TASK INSTRUCTIONS -> Return every line of the listing below word for word, leaving out the pictures.

RECORDS FOR THIS EXERCISE ->

^^^^^^^^

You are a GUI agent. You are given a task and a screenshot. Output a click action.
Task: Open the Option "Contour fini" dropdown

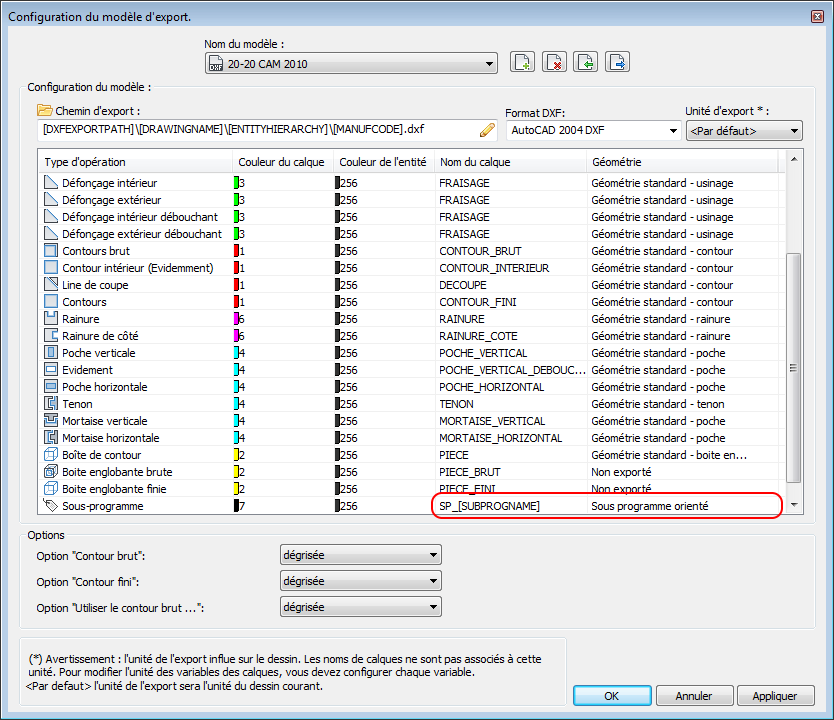pos(360,581)
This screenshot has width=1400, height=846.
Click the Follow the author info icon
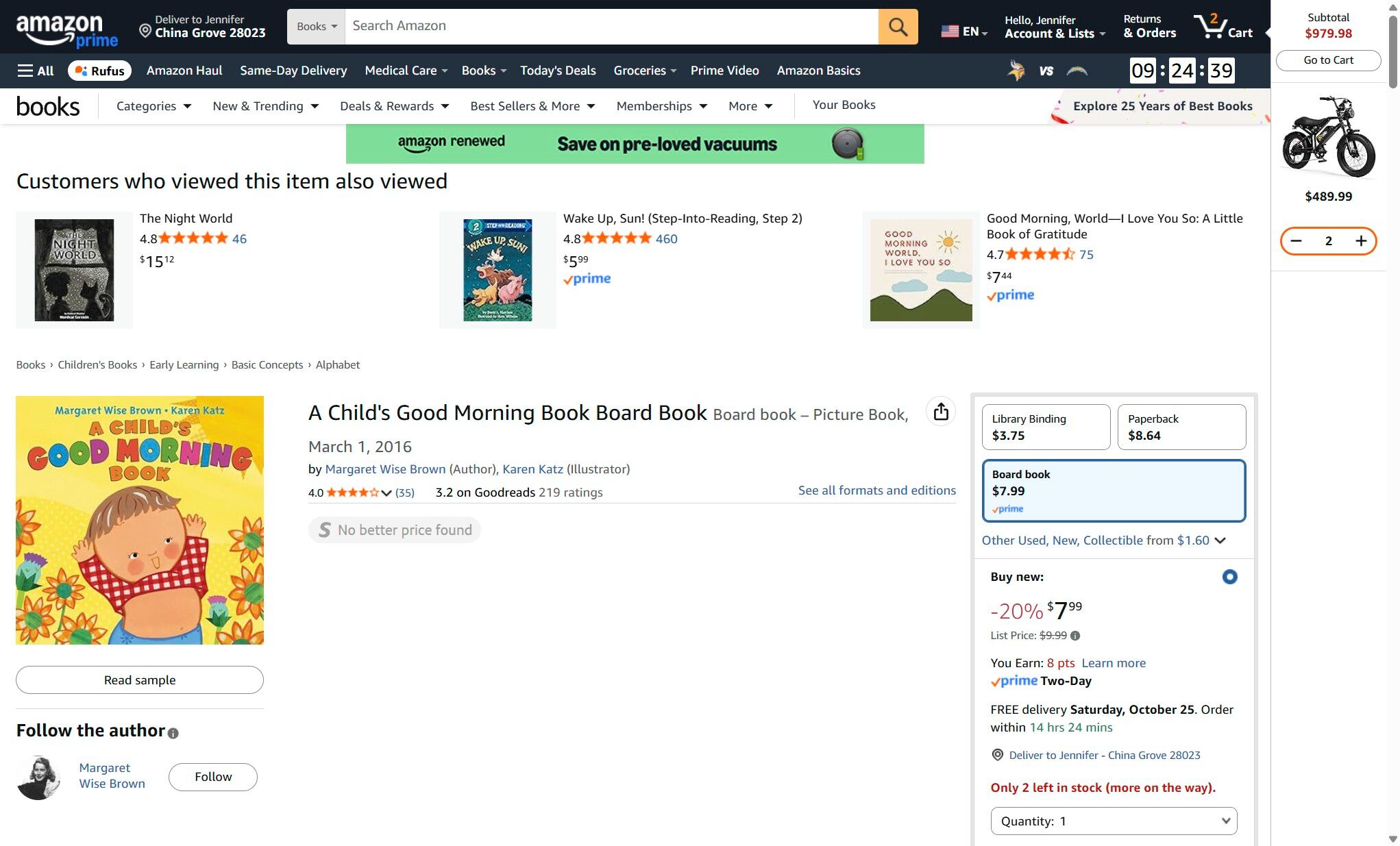pyautogui.click(x=173, y=733)
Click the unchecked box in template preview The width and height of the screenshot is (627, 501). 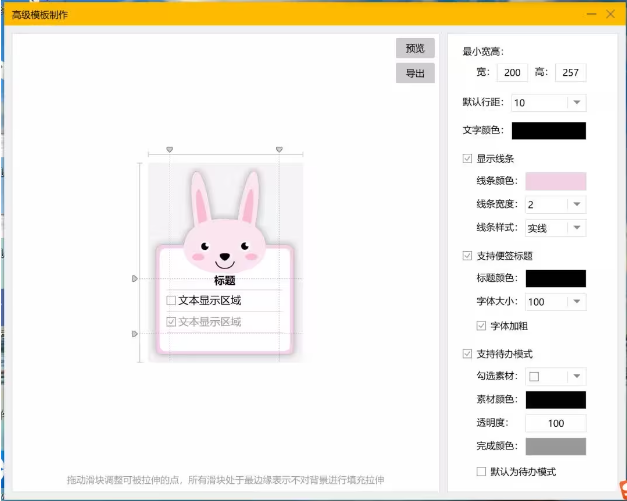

^^^^^^^^

TASK RESULT ->
You are a GUI agent. You are given a task and a screenshot. Output a click action.
Task: Open the Option "Contour fini" dropdown

pos(360,581)
This screenshot has width=1400, height=846.
Click the Follow the author info icon
pyautogui.click(x=173, y=733)
Click the unchecked box in template preview The width and height of the screenshot is (627, 501). 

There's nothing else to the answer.